[Pixel coordinate grounding data]

• • •

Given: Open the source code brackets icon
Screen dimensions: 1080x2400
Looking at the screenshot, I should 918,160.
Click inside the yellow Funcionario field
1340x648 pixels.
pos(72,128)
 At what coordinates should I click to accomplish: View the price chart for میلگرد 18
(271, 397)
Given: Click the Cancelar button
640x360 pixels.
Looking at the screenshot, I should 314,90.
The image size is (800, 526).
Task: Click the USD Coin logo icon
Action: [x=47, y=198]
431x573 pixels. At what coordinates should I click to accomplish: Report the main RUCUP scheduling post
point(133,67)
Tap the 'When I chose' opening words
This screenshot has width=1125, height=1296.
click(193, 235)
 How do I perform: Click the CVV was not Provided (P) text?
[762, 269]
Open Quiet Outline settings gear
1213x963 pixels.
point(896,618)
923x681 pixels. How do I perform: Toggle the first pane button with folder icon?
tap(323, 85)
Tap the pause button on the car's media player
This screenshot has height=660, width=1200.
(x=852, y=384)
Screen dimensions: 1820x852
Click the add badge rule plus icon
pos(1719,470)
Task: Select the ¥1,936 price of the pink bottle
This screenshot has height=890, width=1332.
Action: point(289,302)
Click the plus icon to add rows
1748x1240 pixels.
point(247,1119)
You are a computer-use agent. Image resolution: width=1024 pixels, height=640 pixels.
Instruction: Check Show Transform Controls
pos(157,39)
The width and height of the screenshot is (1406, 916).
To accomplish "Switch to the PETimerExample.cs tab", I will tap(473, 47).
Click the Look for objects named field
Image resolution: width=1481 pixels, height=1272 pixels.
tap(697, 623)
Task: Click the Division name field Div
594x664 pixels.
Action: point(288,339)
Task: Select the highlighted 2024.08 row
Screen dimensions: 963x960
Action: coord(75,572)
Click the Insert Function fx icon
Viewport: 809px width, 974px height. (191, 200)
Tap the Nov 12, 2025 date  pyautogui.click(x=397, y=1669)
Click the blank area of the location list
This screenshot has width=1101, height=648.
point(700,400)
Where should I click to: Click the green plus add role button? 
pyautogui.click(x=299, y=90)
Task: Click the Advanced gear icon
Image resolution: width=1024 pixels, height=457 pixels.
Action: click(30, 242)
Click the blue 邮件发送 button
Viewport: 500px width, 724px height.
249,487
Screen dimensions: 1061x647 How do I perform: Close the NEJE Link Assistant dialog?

• • •

An exact reproduction of all the entries above is required.

▶ **EXPECTED ANSWER**
Given: Open the source code brackets icon
Screen dimensions: 1080x2400
Looking at the screenshot, I should 918,160.
Click inside the yellow Funcionario field
1340x648 pixels.
pos(72,128)
 At what coordinates should I click to accomplish: View the price chart for میلگرد 18
(271, 397)
Given: Click the Cancelar button
640x360 pixels.
Looking at the screenshot, I should 314,90.
The image size is (800, 526).
Task: Click the USD Coin logo icon
Action: [x=47, y=198]
431x573 pixels. At what coordinates should I click to accomplish: Report the main RUCUP scheduling post
point(133,67)
Tap the 'When I chose' opening words
This screenshot has width=1125, height=1296.
click(193, 235)
 How do I perform: Click the CVV was not Provided (P) text?
[762, 269]
Open Quiet Outline settings gear
1213x963 pixels.
point(896,618)
923x681 pixels. How do I perform: Toggle the first pane button with folder icon?
tap(323, 85)
Tap the pause button on the car's media player
This screenshot has height=660, width=1200.
(x=852, y=384)
Screen dimensions: 1820x852
Click the add badge rule plus icon
pos(1719,470)
Task: Select the ¥1,936 price of the pink bottle
This screenshot has height=890, width=1332.
Action: point(289,302)
Click the plus icon to add rows
1748x1240 pixels.
point(247,1119)
You are a computer-use agent. Image resolution: width=1024 pixels, height=640 pixels.
Instruction: Check Show Transform Controls
pos(157,39)
The width and height of the screenshot is (1406, 916).
To accomplish "Switch to the PETimerExample.cs tab", I will tap(473, 47).
Click the Look for objects named field
Image resolution: width=1481 pixels, height=1272 pixels.
tap(697, 623)
Task: Click the Division name field Div
594x664 pixels.
Action: point(288,339)
Task: Select the highlighted 2024.08 row
Screen dimensions: 963x960
Action: coord(75,572)
Click the Insert Function fx icon
Viewport: 809px width, 974px height. (191, 200)
Tap the Nov 12, 2025 date  pyautogui.click(x=397, y=1669)
Click the blank area of the location list
This screenshot has width=1101, height=648.
point(700,400)
Where should I click to: Click the green plus add role button? 
pyautogui.click(x=299, y=90)
Task: Click the Advanced gear icon
Image resolution: width=1024 pixels, height=457 pixels.
Action: click(30, 242)
Click the blue 邮件发送 button
Viewport: 500px width, 724px height.
249,487
Screen dimensions: 1061x647 How do I perform: Close the NEJE Link Assistant dialog?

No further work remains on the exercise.